- **AIM OF THE TASK**: When you find the line that contains "Close the 未标题-1 document tab", restate it and all lines after it exactly, stopping at the end of the material.

- **DATASET**:
::::

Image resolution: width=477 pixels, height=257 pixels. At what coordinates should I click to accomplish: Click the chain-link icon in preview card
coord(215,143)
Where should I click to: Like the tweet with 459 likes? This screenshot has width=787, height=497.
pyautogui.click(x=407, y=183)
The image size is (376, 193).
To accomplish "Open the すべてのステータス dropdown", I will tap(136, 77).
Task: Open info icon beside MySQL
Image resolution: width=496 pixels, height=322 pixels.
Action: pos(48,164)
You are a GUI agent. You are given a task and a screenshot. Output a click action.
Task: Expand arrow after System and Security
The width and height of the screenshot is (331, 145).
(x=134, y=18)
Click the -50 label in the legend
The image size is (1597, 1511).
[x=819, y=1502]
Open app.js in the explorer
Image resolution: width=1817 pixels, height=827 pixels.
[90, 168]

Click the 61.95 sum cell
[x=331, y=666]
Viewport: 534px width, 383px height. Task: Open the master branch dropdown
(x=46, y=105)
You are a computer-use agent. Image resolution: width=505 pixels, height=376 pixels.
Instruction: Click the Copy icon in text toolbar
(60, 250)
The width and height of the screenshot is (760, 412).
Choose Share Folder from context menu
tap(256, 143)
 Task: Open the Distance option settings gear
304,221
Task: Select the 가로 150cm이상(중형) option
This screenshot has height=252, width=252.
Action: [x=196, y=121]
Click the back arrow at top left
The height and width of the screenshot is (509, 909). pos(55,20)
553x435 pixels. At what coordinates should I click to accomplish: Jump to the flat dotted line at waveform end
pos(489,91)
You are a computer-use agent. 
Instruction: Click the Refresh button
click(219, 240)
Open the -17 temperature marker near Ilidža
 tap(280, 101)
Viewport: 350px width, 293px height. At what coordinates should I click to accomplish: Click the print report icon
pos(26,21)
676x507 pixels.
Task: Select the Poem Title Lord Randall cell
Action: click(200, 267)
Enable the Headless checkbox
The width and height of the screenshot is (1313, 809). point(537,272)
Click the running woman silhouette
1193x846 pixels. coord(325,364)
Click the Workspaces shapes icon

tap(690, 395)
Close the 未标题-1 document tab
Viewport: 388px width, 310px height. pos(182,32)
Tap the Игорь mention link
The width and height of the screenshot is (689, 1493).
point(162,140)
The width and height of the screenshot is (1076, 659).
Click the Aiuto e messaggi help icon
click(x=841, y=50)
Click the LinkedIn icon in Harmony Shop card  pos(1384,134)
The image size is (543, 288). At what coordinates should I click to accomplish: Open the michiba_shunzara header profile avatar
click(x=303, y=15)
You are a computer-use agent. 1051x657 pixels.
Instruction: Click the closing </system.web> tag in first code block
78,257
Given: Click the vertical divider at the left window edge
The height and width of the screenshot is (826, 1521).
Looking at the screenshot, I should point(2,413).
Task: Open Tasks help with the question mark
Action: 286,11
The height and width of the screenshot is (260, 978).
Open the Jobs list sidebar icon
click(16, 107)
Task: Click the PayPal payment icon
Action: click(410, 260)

::::

- **EXERCISE SOLUTION**:
Close the 未标题-1 document tab
Viewport: 388px width, 310px height. pos(182,32)
Tap the Игорь mention link
The width and height of the screenshot is (689, 1493).
point(162,140)
The width and height of the screenshot is (1076, 659).
Click the Aiuto e messaggi help icon
click(x=841, y=50)
Click the LinkedIn icon in Harmony Shop card  pos(1384,134)
The image size is (543, 288). At what coordinates should I click to accomplish: Open the michiba_shunzara header profile avatar
click(x=303, y=15)
You are a computer-use agent. 1051x657 pixels.
Instruction: Click the closing </system.web> tag in first code block
78,257
Given: Click the vertical divider at the left window edge
The height and width of the screenshot is (826, 1521).
Looking at the screenshot, I should point(2,413).
Task: Open Tasks help with the question mark
Action: 286,11
The height and width of the screenshot is (260, 978).
Open the Jobs list sidebar icon
click(16, 107)
Task: Click the PayPal payment icon
Action: click(410, 260)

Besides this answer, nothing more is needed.